* Excerpted records

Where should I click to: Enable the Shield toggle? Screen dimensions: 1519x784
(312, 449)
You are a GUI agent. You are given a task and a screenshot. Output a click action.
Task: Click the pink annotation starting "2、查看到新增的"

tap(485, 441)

* Exercise details
Exactly reproduce all of the entries.

* Task answer
Where should I click to: Enable the Shield toggle? Screen dimensions: 1519x784
(312, 449)
You are a GUI agent. You are given a task and a screenshot. Output a click action.
Task: Click the pink annotation starting "2、查看到新增的"

tap(485, 441)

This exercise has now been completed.